==== Input material ====

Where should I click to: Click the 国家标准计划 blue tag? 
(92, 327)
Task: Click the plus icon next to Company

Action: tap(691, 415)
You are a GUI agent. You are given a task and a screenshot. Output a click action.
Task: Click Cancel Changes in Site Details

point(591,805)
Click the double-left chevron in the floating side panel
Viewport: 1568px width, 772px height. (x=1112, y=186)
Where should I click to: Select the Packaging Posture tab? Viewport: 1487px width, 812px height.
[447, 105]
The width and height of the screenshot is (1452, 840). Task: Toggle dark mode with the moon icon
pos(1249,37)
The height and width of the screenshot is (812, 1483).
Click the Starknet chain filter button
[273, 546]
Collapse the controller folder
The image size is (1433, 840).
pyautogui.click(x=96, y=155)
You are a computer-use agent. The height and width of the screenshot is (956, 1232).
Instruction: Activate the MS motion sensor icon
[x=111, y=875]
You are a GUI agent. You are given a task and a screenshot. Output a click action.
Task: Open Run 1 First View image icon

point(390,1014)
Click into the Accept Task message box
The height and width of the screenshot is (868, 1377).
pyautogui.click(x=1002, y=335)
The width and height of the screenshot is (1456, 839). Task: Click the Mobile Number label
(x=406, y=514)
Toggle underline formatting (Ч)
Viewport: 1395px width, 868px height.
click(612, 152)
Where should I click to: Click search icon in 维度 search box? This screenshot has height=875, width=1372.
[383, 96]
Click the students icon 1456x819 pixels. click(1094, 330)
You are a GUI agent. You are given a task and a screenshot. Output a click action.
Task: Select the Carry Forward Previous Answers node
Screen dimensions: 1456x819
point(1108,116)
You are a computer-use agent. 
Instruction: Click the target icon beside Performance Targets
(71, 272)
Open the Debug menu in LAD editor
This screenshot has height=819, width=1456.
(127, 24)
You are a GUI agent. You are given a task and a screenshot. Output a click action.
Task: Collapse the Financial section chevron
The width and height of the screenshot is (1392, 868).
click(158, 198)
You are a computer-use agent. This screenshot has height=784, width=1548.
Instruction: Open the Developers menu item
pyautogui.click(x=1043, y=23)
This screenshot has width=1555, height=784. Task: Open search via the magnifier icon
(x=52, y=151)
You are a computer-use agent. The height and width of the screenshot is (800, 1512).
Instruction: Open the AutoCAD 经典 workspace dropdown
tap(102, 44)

====

■ Task goal ■
All that belongs in the answer is the run of lines above from the line containing "Instruction: Click the" through the line containing "Task: Collapse the Financial section chevron", exactly as written.

■ Response to the exercise ■
Instruction: Click the target icon beside Performance Targets
(71, 272)
Open the Debug menu in LAD editor
This screenshot has height=819, width=1456.
(127, 24)
You are a GUI agent. You are given a task and a screenshot. Output a click action.
Task: Collapse the Financial section chevron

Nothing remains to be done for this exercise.